Abstract

A blinded, prospective study of 52 consecutive male patients undergoing coronary artery bypass grafting was designed to determine which factors were associated with pulmonary edema (PE) in the postoperative period. PE was demonstrated in 18 patients, but not in the remaining 34 patients. PE correlated with the maximum left atrial pressure (p <.001), but not with the degree of preoperative left ventricular dysfunction as manifested by ejection fraction. PE developed in nine of 18 patients at pulmonary capillary hydrostatic pressures (PCHP) ≤15 mm Hg, defining a population with noncardiogenic PE. Postoperative PE was associated with the degree of intraoperative dilutional hypoproteinemia which occurred to a varying degree in every patient. When the immediate postoperative total serum protein (TSP) was ≤4.0 g/dl, PE developed in 72 percent (13 of 18 patients), but occurred in only 15 percent (five of 34 patients) with levels above 4.0 g/dl.
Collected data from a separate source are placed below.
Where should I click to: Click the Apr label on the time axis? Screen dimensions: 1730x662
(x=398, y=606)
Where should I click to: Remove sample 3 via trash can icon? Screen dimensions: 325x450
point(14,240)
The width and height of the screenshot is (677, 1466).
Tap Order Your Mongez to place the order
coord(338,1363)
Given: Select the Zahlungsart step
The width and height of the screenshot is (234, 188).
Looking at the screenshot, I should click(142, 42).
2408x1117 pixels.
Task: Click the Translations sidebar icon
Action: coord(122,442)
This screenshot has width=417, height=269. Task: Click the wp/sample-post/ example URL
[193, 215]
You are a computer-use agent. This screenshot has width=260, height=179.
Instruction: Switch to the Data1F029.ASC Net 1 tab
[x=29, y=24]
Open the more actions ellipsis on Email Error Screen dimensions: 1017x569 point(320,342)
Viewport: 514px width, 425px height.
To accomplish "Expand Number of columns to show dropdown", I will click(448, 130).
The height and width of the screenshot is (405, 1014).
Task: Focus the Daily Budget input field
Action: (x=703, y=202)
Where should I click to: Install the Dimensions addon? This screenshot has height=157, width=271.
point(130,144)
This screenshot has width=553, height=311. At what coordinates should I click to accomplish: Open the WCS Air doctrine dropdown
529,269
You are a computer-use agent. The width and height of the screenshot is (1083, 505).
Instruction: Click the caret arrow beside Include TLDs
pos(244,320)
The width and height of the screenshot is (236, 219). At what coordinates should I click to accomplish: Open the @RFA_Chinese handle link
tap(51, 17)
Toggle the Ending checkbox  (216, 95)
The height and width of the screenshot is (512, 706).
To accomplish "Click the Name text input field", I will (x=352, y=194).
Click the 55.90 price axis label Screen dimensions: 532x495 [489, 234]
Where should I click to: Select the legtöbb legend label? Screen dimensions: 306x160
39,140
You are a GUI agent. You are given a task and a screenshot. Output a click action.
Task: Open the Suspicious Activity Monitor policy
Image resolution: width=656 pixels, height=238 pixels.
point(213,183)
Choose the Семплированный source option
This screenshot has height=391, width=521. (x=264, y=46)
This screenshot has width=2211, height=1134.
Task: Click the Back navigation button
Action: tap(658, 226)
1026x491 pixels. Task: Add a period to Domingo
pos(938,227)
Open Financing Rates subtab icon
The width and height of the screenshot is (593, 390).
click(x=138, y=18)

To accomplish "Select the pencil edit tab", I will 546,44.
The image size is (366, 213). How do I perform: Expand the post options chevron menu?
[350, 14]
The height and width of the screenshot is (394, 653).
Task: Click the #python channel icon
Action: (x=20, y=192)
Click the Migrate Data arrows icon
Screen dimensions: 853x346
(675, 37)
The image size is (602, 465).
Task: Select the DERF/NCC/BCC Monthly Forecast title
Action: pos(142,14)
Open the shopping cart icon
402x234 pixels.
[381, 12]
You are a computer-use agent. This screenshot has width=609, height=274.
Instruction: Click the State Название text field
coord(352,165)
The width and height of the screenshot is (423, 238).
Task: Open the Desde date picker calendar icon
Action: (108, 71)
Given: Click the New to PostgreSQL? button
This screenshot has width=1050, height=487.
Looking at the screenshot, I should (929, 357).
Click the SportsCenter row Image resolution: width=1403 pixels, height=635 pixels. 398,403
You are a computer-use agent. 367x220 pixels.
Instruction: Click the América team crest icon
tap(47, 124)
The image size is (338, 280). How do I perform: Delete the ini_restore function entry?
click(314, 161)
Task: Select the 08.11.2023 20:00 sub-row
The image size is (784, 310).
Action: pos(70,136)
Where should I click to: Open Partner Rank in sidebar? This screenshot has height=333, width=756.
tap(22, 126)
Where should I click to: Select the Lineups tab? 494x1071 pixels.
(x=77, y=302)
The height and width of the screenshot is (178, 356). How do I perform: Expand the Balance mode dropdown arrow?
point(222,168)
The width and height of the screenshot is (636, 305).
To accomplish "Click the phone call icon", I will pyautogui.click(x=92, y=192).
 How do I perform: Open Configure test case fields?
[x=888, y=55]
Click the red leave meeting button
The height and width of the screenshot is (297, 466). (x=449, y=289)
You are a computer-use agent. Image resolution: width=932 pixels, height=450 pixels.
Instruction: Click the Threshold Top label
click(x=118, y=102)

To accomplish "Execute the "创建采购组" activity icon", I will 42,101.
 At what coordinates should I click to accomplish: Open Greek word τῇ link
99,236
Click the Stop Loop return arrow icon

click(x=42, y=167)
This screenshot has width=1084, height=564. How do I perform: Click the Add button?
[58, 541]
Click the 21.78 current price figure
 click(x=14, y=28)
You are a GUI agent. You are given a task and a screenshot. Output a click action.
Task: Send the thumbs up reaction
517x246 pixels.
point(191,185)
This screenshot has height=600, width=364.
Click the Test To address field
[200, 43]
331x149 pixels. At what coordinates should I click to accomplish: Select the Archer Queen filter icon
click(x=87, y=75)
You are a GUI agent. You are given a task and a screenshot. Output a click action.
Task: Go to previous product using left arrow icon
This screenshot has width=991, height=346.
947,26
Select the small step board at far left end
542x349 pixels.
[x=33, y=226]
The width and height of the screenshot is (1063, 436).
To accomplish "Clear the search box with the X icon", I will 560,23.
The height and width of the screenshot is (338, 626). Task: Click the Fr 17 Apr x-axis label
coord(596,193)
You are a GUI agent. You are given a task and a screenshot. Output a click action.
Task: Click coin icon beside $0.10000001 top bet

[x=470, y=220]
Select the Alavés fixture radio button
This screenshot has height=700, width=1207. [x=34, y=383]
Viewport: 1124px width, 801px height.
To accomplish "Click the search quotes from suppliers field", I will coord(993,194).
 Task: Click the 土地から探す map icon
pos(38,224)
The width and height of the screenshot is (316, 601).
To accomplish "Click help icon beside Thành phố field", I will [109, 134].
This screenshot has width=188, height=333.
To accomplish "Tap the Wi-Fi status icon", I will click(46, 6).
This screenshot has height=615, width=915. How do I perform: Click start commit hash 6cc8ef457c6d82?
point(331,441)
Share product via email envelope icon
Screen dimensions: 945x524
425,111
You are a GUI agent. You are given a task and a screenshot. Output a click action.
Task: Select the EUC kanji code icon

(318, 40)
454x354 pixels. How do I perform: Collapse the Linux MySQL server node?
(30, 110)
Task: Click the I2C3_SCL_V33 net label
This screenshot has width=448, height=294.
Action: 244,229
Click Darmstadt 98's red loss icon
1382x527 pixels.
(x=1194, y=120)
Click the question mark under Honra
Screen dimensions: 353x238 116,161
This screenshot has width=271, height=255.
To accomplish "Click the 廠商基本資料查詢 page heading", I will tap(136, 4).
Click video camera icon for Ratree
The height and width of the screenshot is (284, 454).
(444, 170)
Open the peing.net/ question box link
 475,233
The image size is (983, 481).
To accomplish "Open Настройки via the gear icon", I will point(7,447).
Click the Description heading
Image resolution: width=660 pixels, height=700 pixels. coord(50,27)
The calculated filtration gradient, reflecting the difference between the colloid oncotic pressure and the PCHP was The best univariate predictor of PE. When this fell to ≤2,100 percent (eight of eight patients) developed PE as compared to 12.5 percent (three of 24) above this value (p <.001). The magnitude of pump-induced, hemodilutional hypoproteinemia is the major cause of PE in patients with normal PCHP.